This document explores implementation approaches for perl -d style debugging in PerlOnJava, supporting traditional Perl debugger semantics including breakpoints, single-stepping, variable inspection, and the standard perl5db.pl debugger.
When Perl is invoked with -d, the interpreter enables special debugging hooks:
-
$ENV{PERL5DB}injection - Before the first line, Perl inserts:BEGIN { require 'perl5db.pl' }
-
Source line storage -
@{"_<$filename"}holds source lines; values are magical (non-zero = breakable) -
Breakpoint hash -
%{"_<$filename"}stores breakpoints/actions keyed by line number -
Subroutine tracking -
%DB::submapssubname → "filename:startline-endline" -
DB::DB() hook - Called before each executable statement when
$DB::trace,$DB::single, or$DB::signalis true -
DB::sub() hook - All subroutine calls are routed through
&DB::subwith$DB::subidentifying the target -
@DB::args - When
caller()is called from package DB, args are copied here
| Bit | Value | Meaning |
|---|---|---|
| 0x01 | 1 | Debug subroutine enter/exit |
| 0x02 | 2 | Line-by-line debugging (call DB::DB) |
| 0x04 | 4 | Switch off optimizations |
| 0x08 | 8 | Preserve data for inspection |
| 0x10 | 16 | Keep sub definition line info |
| 0x20 | 32 | Start with single-step on |
| 0x80 | 128 | Report goto &sub |
| 0x100 | 256 | Informative eval "file" names |
| 0x200 | 512 | Informative anonymous sub names |
| 0x400 | 1024 | Save source lines |
Concept: When -d is used, force interpreter mode and inject DEBUG opcodes at statement boundaries. All debugger logic lives in the DEBUG opcode handler - no changes to the interpreter loop itself.
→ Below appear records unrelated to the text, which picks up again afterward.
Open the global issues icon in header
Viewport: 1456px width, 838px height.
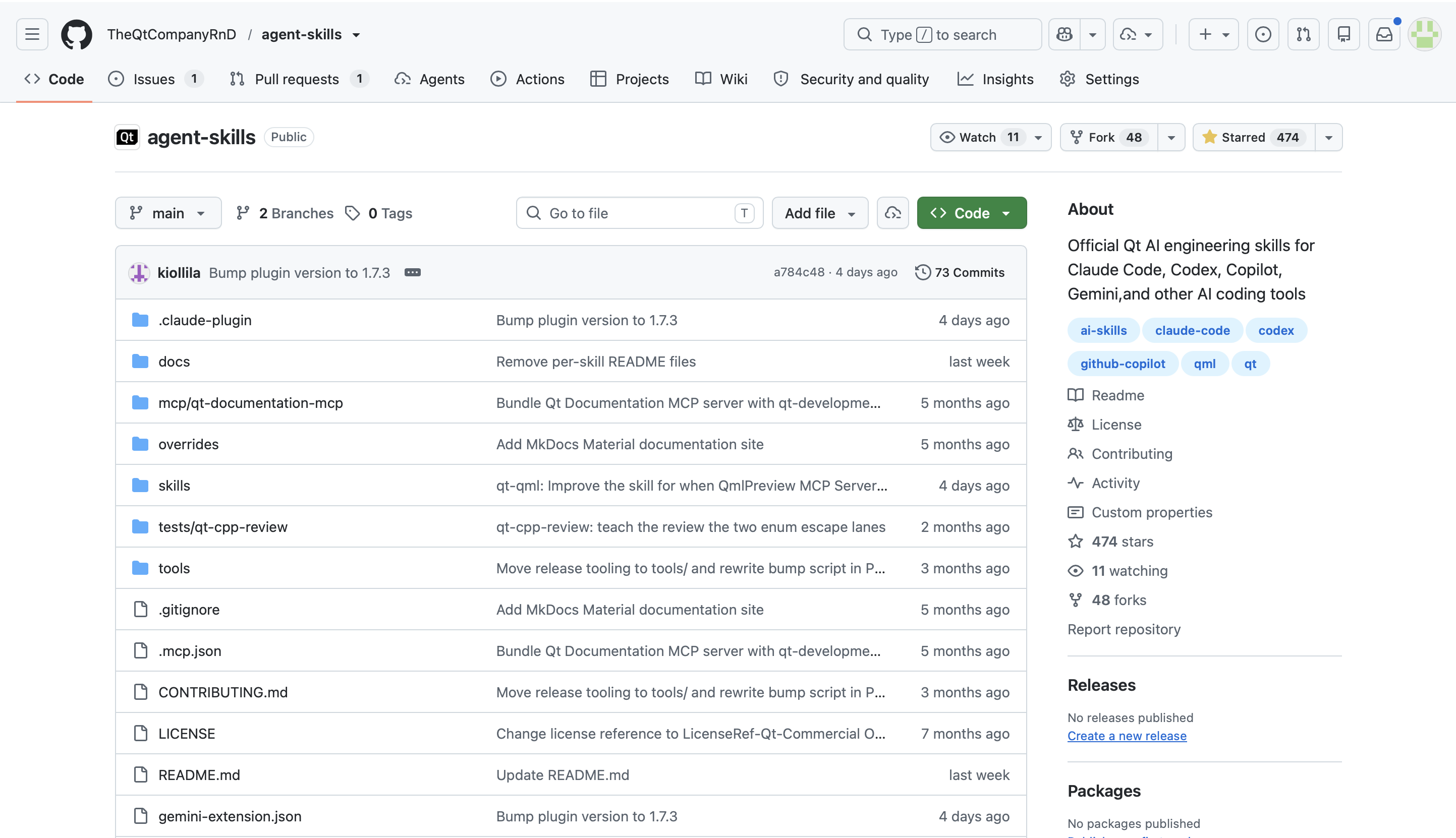pos(1263,34)
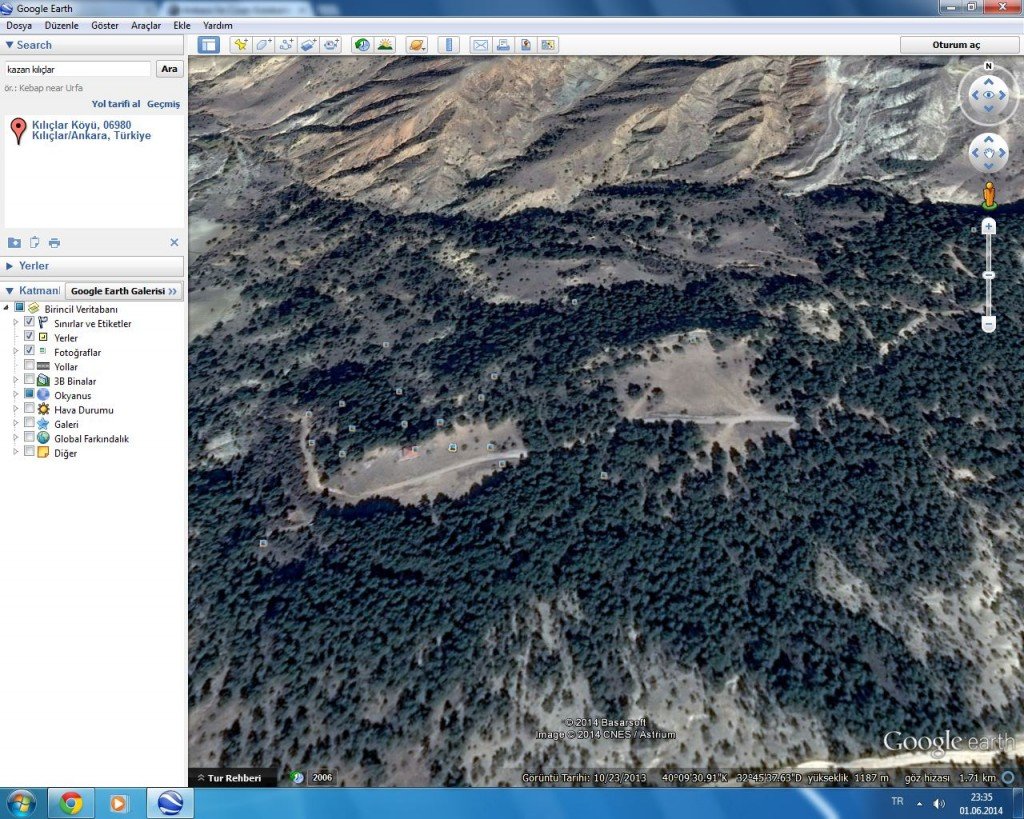1024x819 pixels.
Task: Open the ruler measurement tool
Action: [x=447, y=45]

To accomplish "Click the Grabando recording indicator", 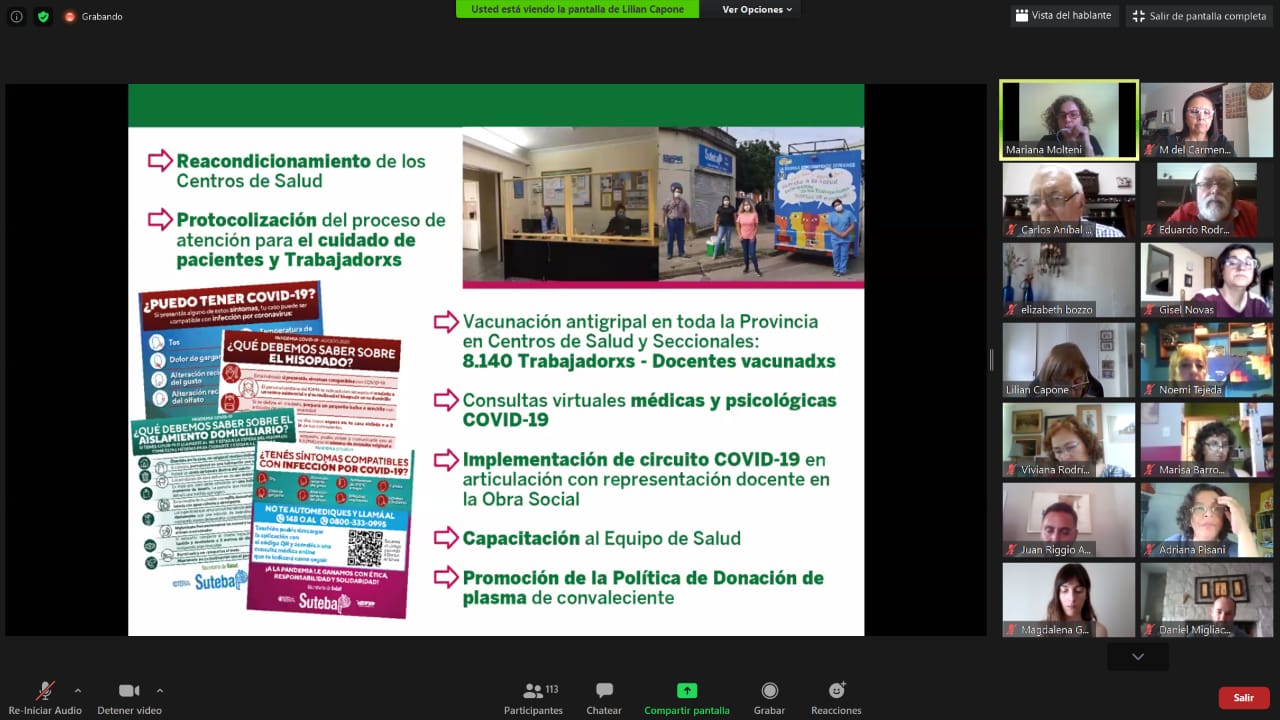I will (x=93, y=16).
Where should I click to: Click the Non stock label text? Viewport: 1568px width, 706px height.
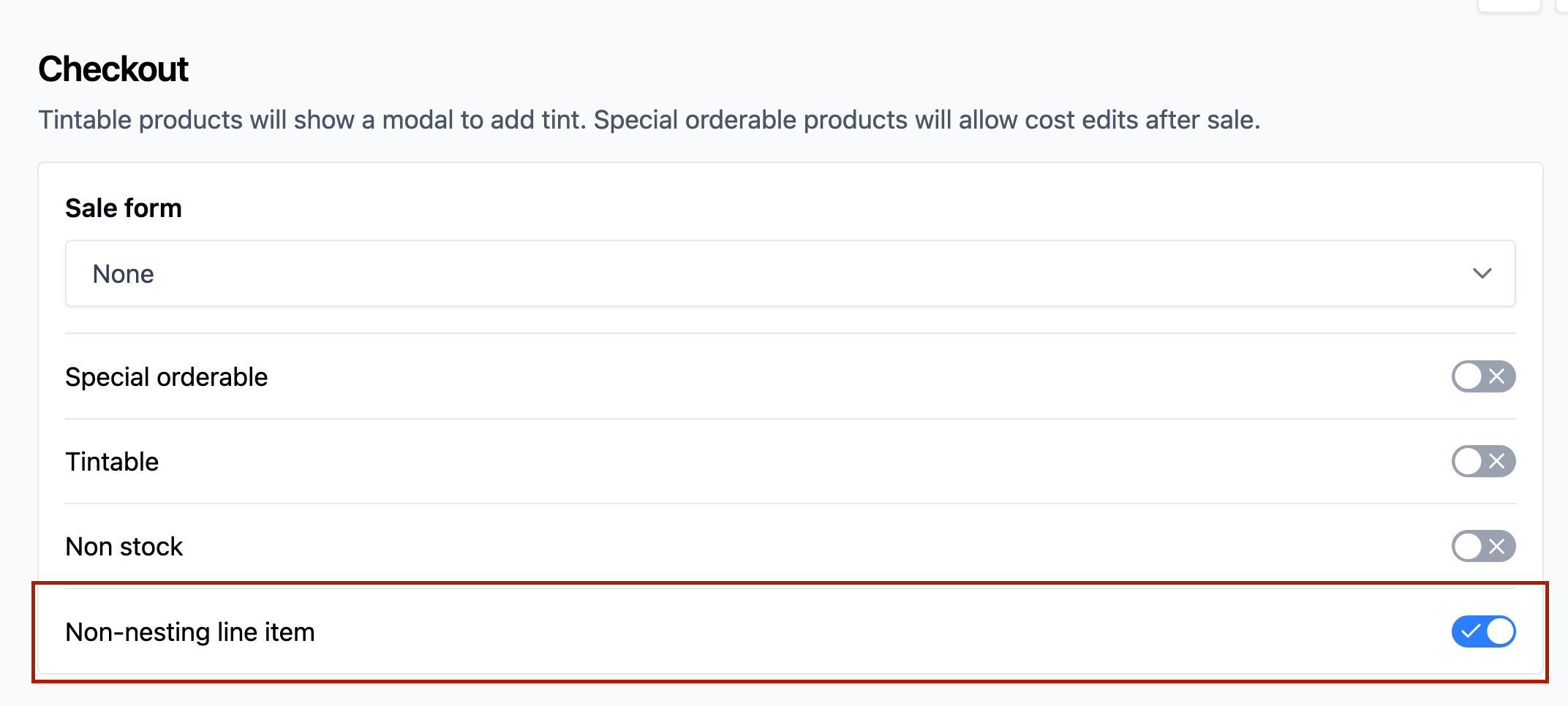124,547
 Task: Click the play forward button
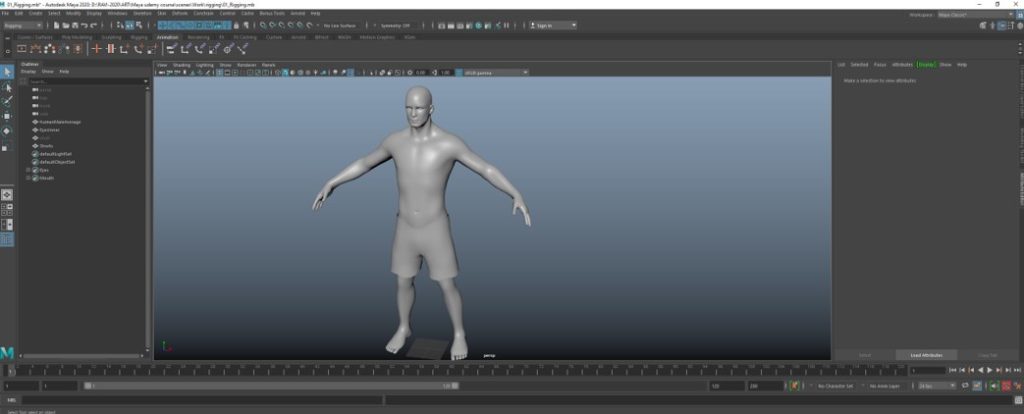click(989, 370)
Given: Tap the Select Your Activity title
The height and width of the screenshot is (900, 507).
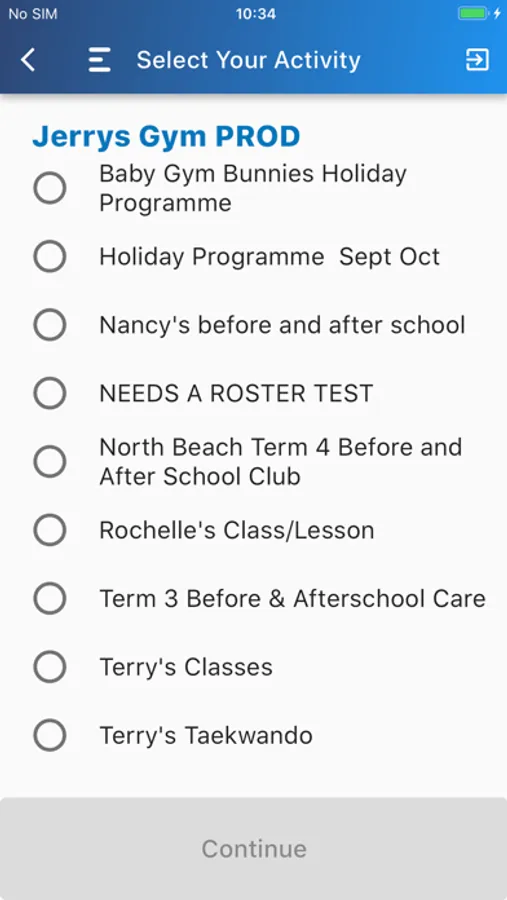Looking at the screenshot, I should point(248,60).
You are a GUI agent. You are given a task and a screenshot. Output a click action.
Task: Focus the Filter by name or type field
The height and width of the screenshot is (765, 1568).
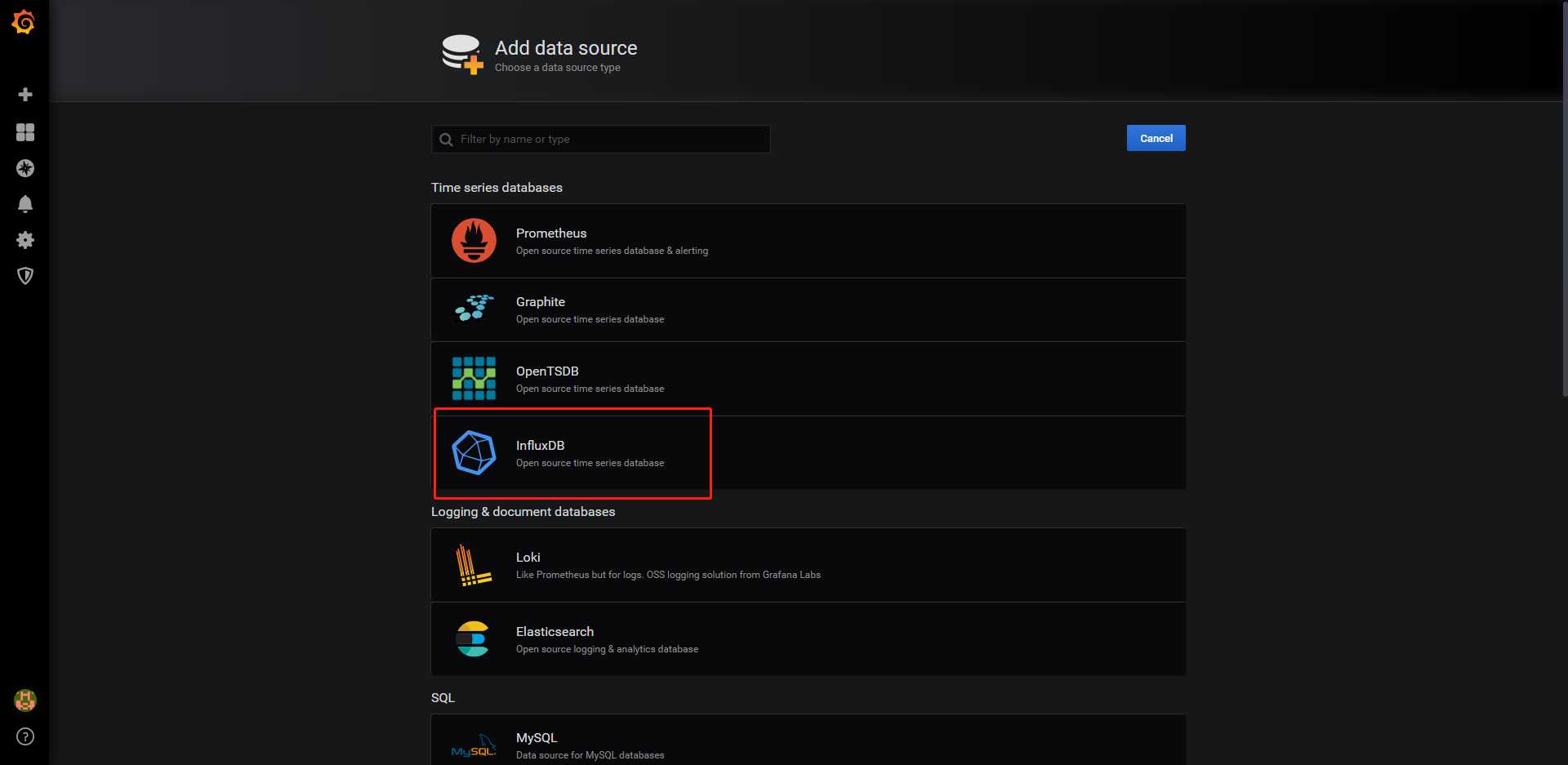click(x=608, y=140)
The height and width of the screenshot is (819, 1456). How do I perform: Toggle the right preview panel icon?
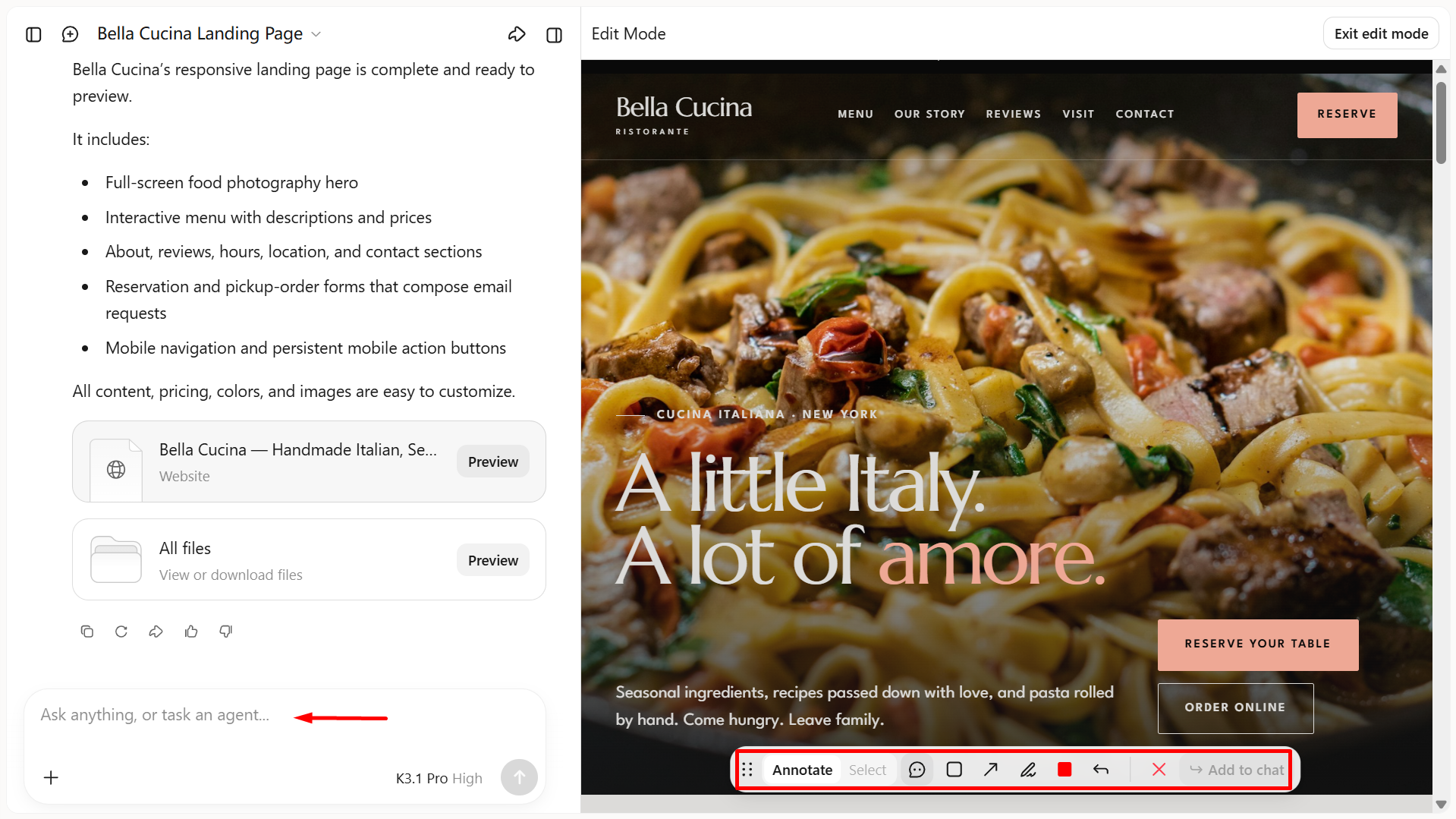tap(555, 34)
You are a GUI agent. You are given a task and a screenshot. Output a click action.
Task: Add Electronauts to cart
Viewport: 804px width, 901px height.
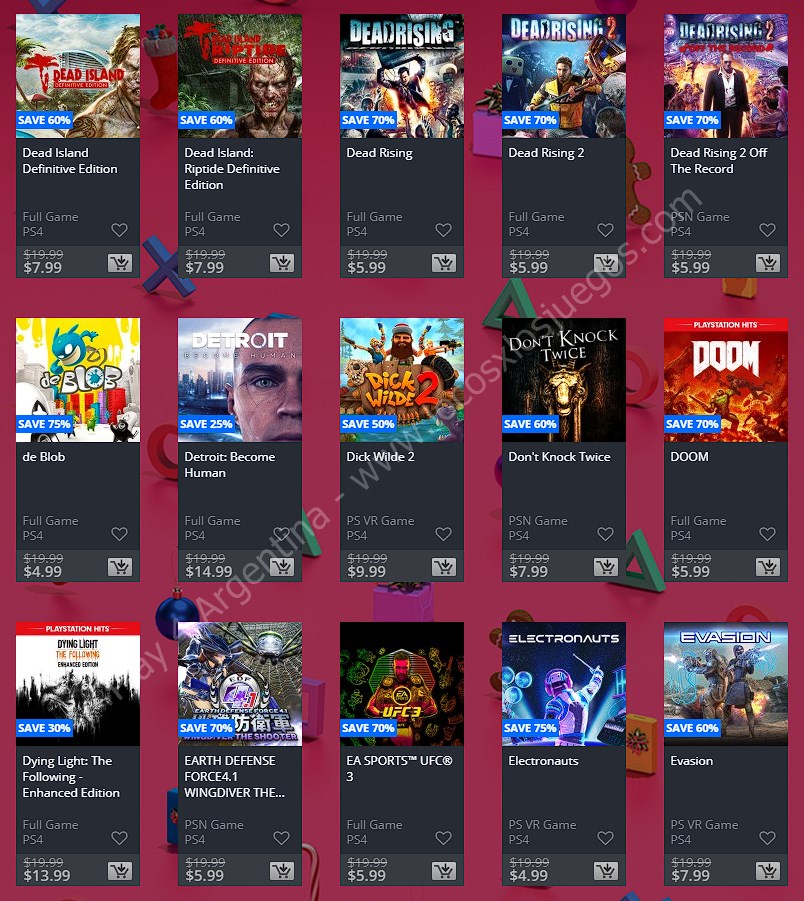tap(606, 871)
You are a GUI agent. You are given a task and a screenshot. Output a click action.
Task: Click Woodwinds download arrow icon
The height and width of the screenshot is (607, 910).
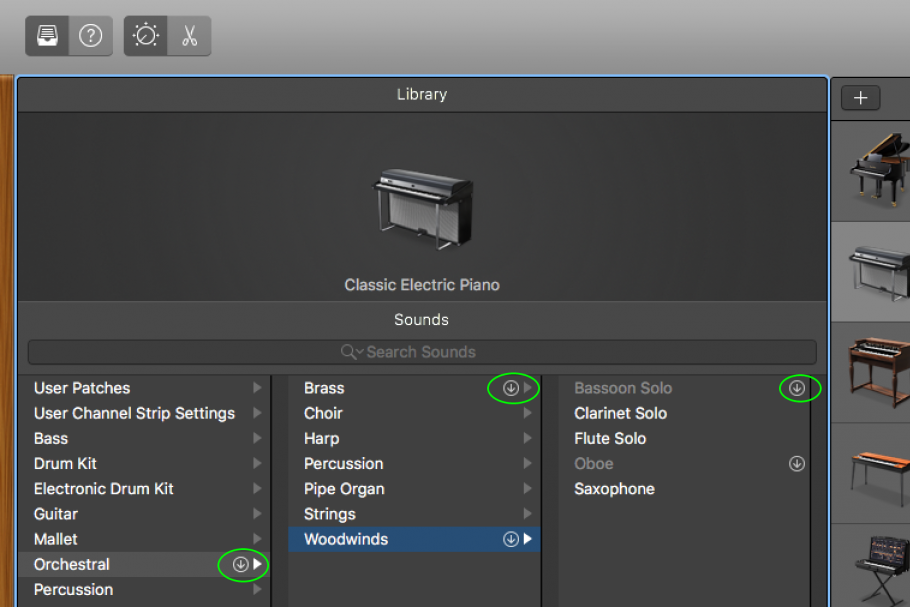click(511, 539)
┌─────────────────────────────────────────────────────────────────┐
│ -d flag │
│ │ │
│ ▼ │
│ ┌─────────────────────────────┐ │
│ │ Set global debugMode flag │ │
│ │ Force --interpreter mode │ │
│ └─────────────────────────────┘ │
│ │ │
│ ▼ │
│ ┌─────────────────────────────┐ │
│ │ Parser │ │
│ │ - Store source lines │ │
│ │ - Mark breakable lines │ │
│ │ - Add debug info to AST │ │
│ └─────────────────────────────┘ │
│ │ │
│ ▼ │
│ ┌─────────────────────────────┐ │
│ │ BytecodeCompiler │ │
│ │ - Emit DEBUG opcode at │ │
│ │ each statement boundary │ │
│ └─────────────────────────────┘ │
│ │ │
│ ▼ │
│ ┌─────────────────────────────┐ │
│ │ BytecodeInterpreter │ │
│ │ (NO changes to loop) │ │
│ │ │ │
│ │ case DEBUG: │ │
│ │ DebugHooks.debug(...) │ │
│ └─────────────────────────────┘ │
│ │ │
│ ▼ │
│ ┌─────────────────────────────┐ │
│ │ DebugHooks.java │ │
│ │ - Check breakpoint table │ │
│ │ - Check $DB::single/trace │ │
│ │ - Call DB::DB() if needed │ │
│ │ - Handle step/next/cont │ │
│ └─────────────────────────────┘ │
└─────────────────────────────────────────────────────────────────┘
-
Global static flag:
DebugState.debugMode- checked only at startup to decide compilation mode -
Force interpreter mode: All code runs through interpreter when debugging (simpler, single debug implementation)
-
DEBUG opcode: Emitted by
BytecodeCompilerat statement boundaries whendebugModeis true -
No interpreter loop changes: DEBUG is just another opcode - all logic in its handler
-
Breakpoint table:
DebugState.breakpoints- aSet<String>of"file:line"checked inside DEBUG handler -
Zero overhead when not debugging: No DEBUG opcodes emitted, no checks in hot path
Opcodes.java:
public class Opcodes {
// ... existing opcodes ...
public static final byte DEBUG = (byte) 0xFE; // High value, rare collision
// Format: DEBUG [fileIndex:2] [line:4]
}BytecodeCompiler.java (AST → interpreter bytecode):
public void visitStatement(StatementNode node) {
if (DebugState.debugMode) {
// Emit DEBUG opcode before each statement
emit(Opcodes.DEBUG);
emitShort(getFileIndex(node.getFilename()));
emitInt(node.getLine());
}
// ... emit normal statement bytecode ...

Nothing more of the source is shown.